Trecho do texto:
-------------------------

Uma comparação entre duas fotos da Estátua da Liberdade, na cidade de Nova York, nos Estados Unidos, uma de 1898 e a outra de 2025, aparentemente com o nível da água inalterado, tenta desacreditar o aquecimento global e induz ideia falsa sobre o aumento no nível do mar nestes 127 anos.
REPRODUÇÃO
A composição de fotos, que circula nas redes sociais em vários países e no Brasil foi objeto de uma publicação no X com 4,6 mil compartilhamentos e 28 mil curtidas, é extremamente enganosa sobre como os níveis dos oceanos estão aumentando. Em ambas, o nível da água parece estar na mesma altura em relação à base do monumento, o que levou usuários a alegarem que o mar não teria subido em mais de um século, o que é falso e desmentido por dados.
O conteúdo, apesar de chamativo, é mentiroso. Especialistas em oceanografia e mudanças climáticas alertam que a comparação fotográfica não pode ser usada como prova do comportamento do nível do mar.

-------------------------

Dados:
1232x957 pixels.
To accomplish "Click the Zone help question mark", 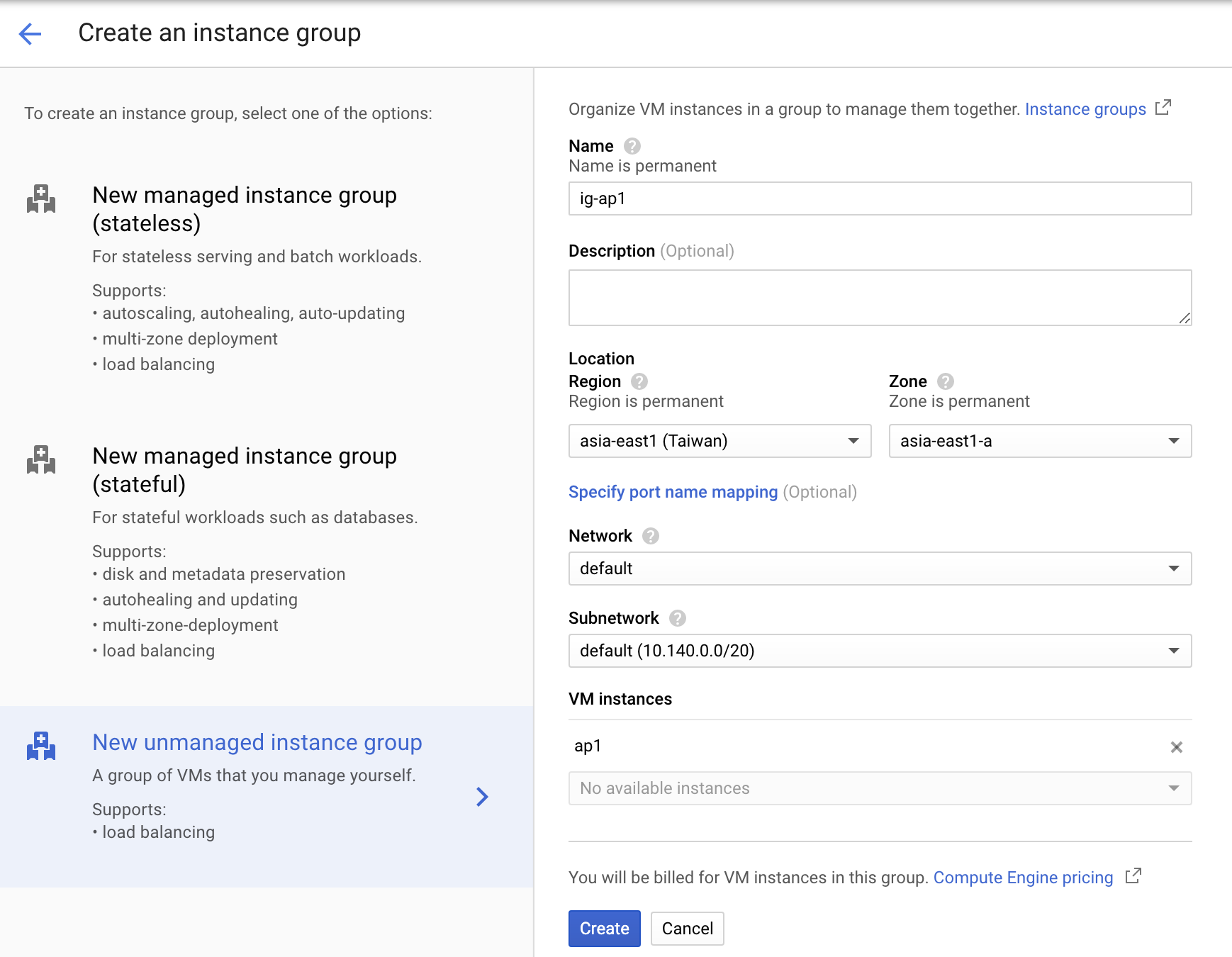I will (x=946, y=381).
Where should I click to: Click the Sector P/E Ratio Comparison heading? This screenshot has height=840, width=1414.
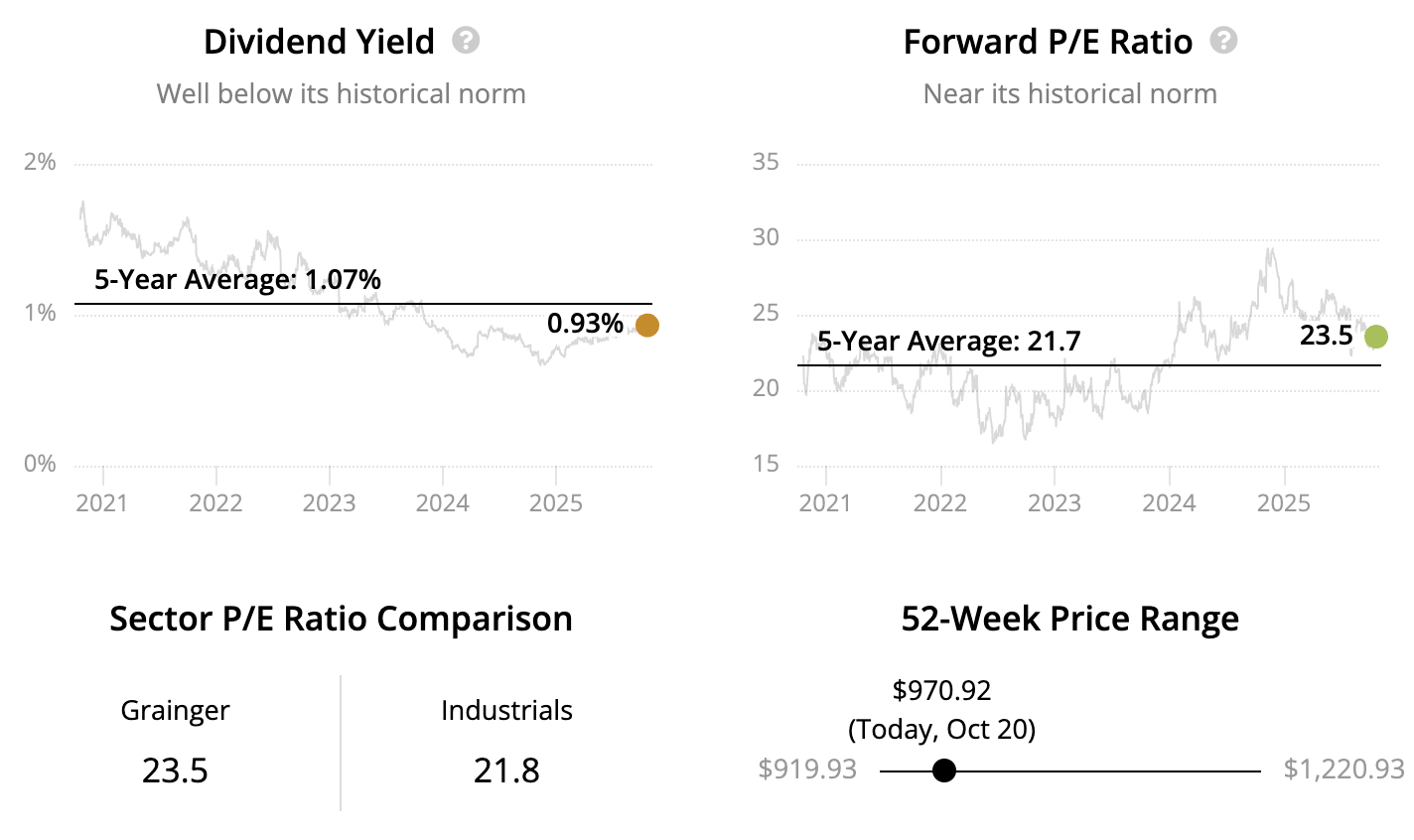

-------------------------

Enunciado: Escreva a continuação do texto sobre as fotos da Estátua da Liberdade, começando logo depois da última frase. Os dados não têm nada a ver com isto.

Resposta:
“A maré em Nova York varia em torno de 1,5 metro. Dependendo da hora do dia em que a foto foi tirada, a diferença aparente pode ser grande ou praticamente nula”, explica Jacqueline Austermann, professora da Universidade de Columbia que pesquisa variações do nível dos oceanos.
No que é mais importante, desde 1856 a Administração Nacional Oceânica e Atmosférica (NOAA) mantém medições contínuas no Battery Park, localizado na ponta sul de Manhattan, a apenas alguns quilômetros da Estátua da Liberdade. Esses registros são considerados referência para o monitoramento do nível do mar na região.
De acordo com a NOAA, o nível relativo do mar no local subiu cerca de 30 centímetros nos últimos 100 anos, com uma taxa média de aproximadamente 3 milímetros por ano. Nas últimas décadas, essa taxa tem se acelerado, alcançando em torno de 4,5 milímetros por ano em Nova York.
Em escala global, a NOAA e a NASA estimam que os oceanos subiram entre 20 e 25 centímetros desde 1880. Só desde 1993, com a era dos satélites, o aumento médio global foi de quase 10 centímetros, o que demonstra a intensificação recente do fenômeno.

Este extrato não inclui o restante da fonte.